Bazares y botigas
En la calle Blanquerna, donde ahora hay un restaurante
hindú, hubo, hace medio siglo, una típica botiga mallorquina donde mi madre me
enviaba, de niño, a buscar esas dos o tres cosas que, a veces, faltaban en la
despensa de casa. Ya casi no recuerdo ese lugar, porque los lugares de la
infancia se van deformando con el paso del tiempo y acaban tan atiborrados de
detalles superpuestos que no hay forma alguna de saber qué hay de real o de imaginario
en el resultado final de los recuerdos. Lo cierto, no obstante, es que ahí
aprendí, como quien intercambia cromos, a trocar unas monedas por una botella
de leche o unos kilos de patatas; ahí aprendí, en definitiva, cómo funcionaban
las balanzas de hierro o cobre, cómo se equilibraba su fiel metálico, de un
lado lo que queremos comprar y del otro los juegos de pesas, esa colección de
muñecas rusas de plomo, sonrisa herrumbrosa y tamaño cuidadosamente ordenado.
La verdad es que ya casi no quedan botigas en Palma. En su
lugar han surgido una especie de bazares, mayoritariamente regentados por
árabes y paquistaníes, que han evolucionado desde los abigarrados locutorios
telefónicos y de internet que hicieron furor durante algunos años, hasta los
actuales colmados donde se vende a granel toda clase de frutas, hortalizas y
artículos de primera necesidad a un precio, en ocasiones, realmente ventajoso.

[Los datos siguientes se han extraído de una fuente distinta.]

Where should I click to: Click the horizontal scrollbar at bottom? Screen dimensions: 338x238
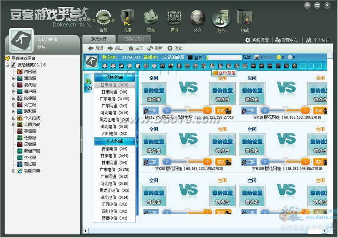coord(203,230)
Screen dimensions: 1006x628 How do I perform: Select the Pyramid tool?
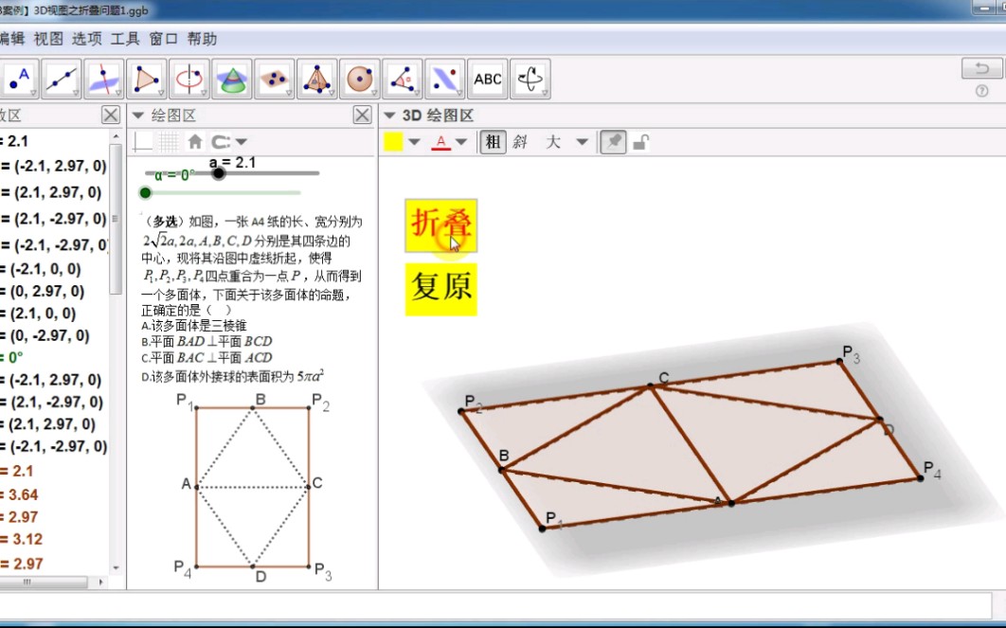317,79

Está claro que avanzamos hacia una ciudad comercialmente abierta las
veinticuatro horas del día. O quizá más, porque los días se nos alargan y
enlentecen como si no hubiera otra forma de medir el sol o la luna en los
cielos que con algún reloj blando, iluminado, de Salvador Dalí, por
ejemplo.
Pero estamos de enhorabuena. Leo en la prensa que han
detenido, en Baleares, a cuatro yihadistas con conexiones con un español
detenido en Alemania y con un imán salafista también preso en el Reino Unido.
Conviene que vayan cayendo todos esos peones sacrificados que, aunque nos parezcan
inofensivos, pueden acabar rompiendo el inmenso tablero en el que el mundo
intenta conjugar su propio destino. El mundo es enorme, en efecto, pero las
redes sociales lo acaban convirtiendo en algo menor, en un entramado de
conexiones que hay que seguir con tanta cautela como ojo crítico.
Hoy he comentado esta noticia con algunos de mis amigos más
o menos musulmanes que venden frutas, hortalizas y litros de agua embotellada muy
cerca de mi casa. Apenas sí me han respondido nada, pero me han sonreído con
cierta tristeza indisimulable en la mirada, con cierto cansancio invencible en
las arrugas de la frente, con cierto dolor insuperable en el alma y también en
el cuerpo. Eso sí, a la hora de pagar me han hecho un buen descuento. Y es que
últimamente les compro mucho y también muy seguido.